[Opening Passage for review section]
03 August 2010

An odd coincidence

Okay, so is it a coincidence? Or is it just an instance of cosmic harmony where two of my best loved books for the fall happen to mention the same obscure historical figure? Mary Toft was an English woman living in the early to mid 18th century who convinced leading medical authorities of the day that she had given birth to rabbits. Yes, live rabbits. Apparently she had them going for quite a while and eventually 'fessed up. What an embarrassment to the Royal docs, eh?
Bill Bryson makes reference to it in his wonderful book called At Home: A Short History of Private Life in a section on medical history, particularly the woefully inadequate medical care given to women up through the 20th century. Not only was it indelicate for a doctor (always male) to actually examine his female patients, his patients didn't even have the vocabulary to describe their ills when something went amiss "down there." It's a wonder that every woman didn't die in childbirth.

In Julia Stuart's charming new novel called The Tower, the Zoo, and the Tortoise, it's a minor character who stumbles across the interesting information about Mary Toft and then shares it with his friend Balthazar, a Beefeater living in the Tower of London, as a means of distracting his friend from mourning the death of his son.

I had read Bryson's book first and found the Mary Toft tidbit extraordinary, but that was nothing compared to how I felt when I ran across her name once more in Stuart's novel. Is there anybody out there who can calculate the chances of that happening? I dunno. But it seemed so rare that it deserved its own blogpost.


  1. Fascinating! I love when intersections occur like that. You'll have to explore Mary Toft more now.

  2. Thanks for sharing wonderful little oddities such as this!
[Closing Passage for review section]
### Required work
Answer these questions about the blog post on Mary Toft, one line each:
(a) What did Mary Toft convince leading medical authorities she had given birth to?
(b) In what kind of section of Bill Bryson's At Home does the reference to her appear?
(c) In Julia Stuart's novel, who does the minor character share the Mary Toft information with?
[Opening Dataset content section]
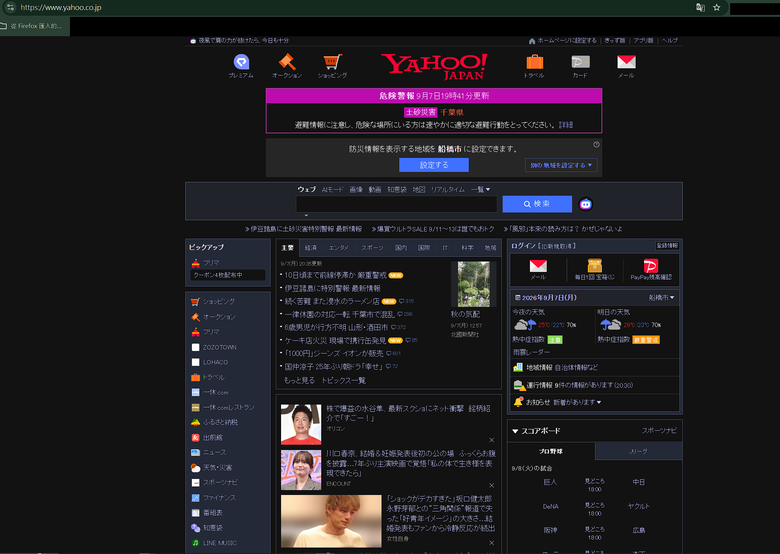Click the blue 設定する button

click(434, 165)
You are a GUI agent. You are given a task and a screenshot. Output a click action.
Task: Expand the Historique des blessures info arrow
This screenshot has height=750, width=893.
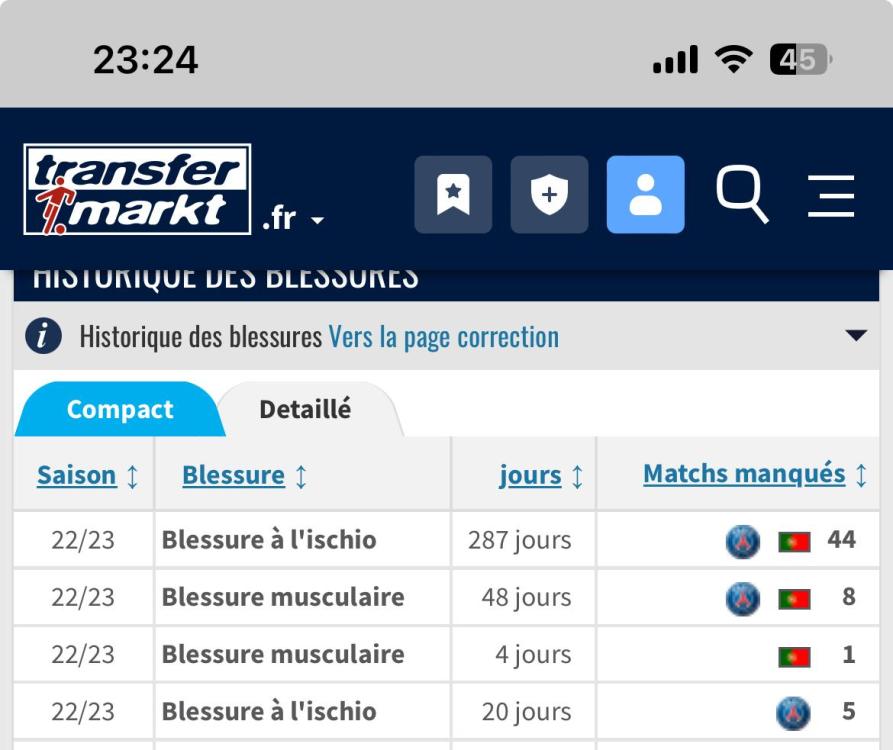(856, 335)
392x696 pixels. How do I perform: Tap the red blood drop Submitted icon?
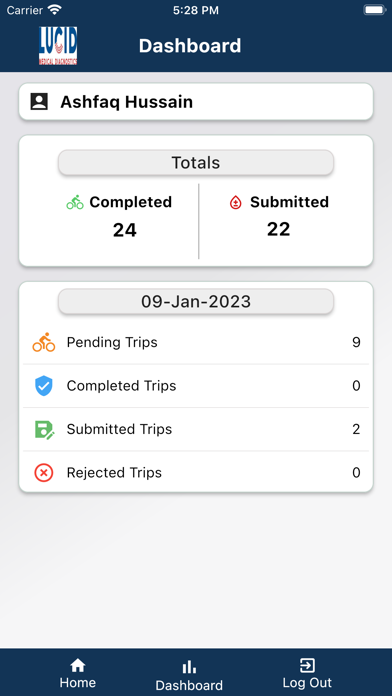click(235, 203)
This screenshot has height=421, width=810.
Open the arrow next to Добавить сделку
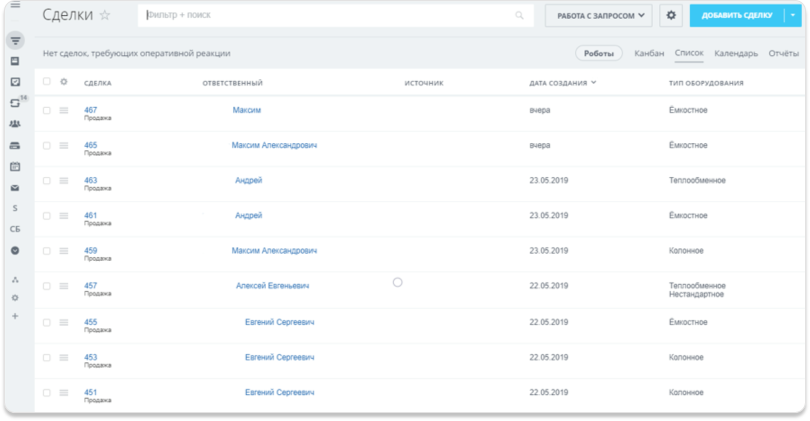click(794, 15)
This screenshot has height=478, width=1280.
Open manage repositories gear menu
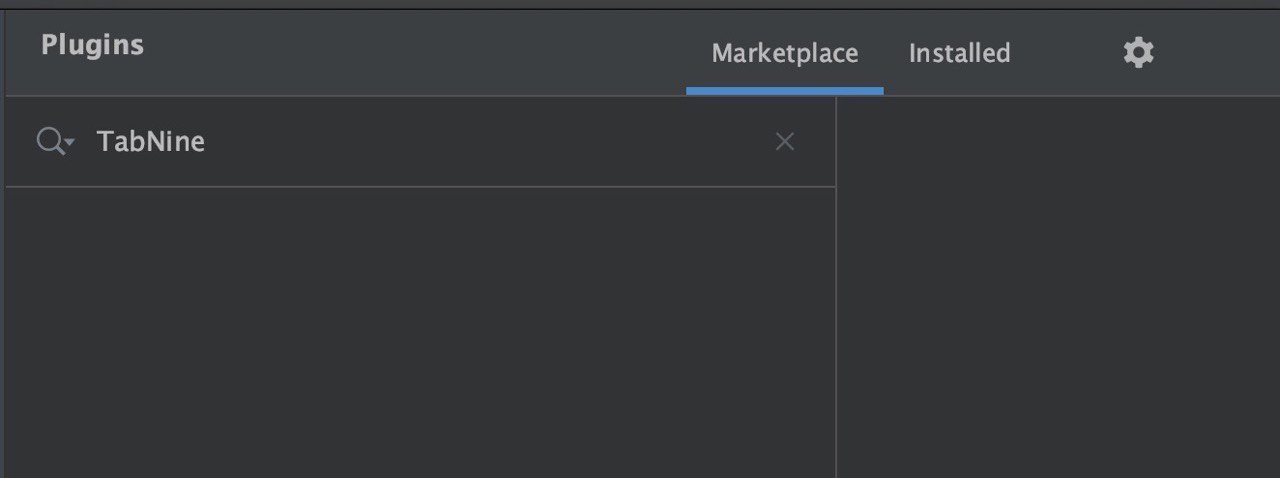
[Closing Dataset content section]
### Result of the exercise
(a) Live rabbits.
(b) A section on medical history.
(c) His friend Balthazar, a Beefeater living in the Tower of London.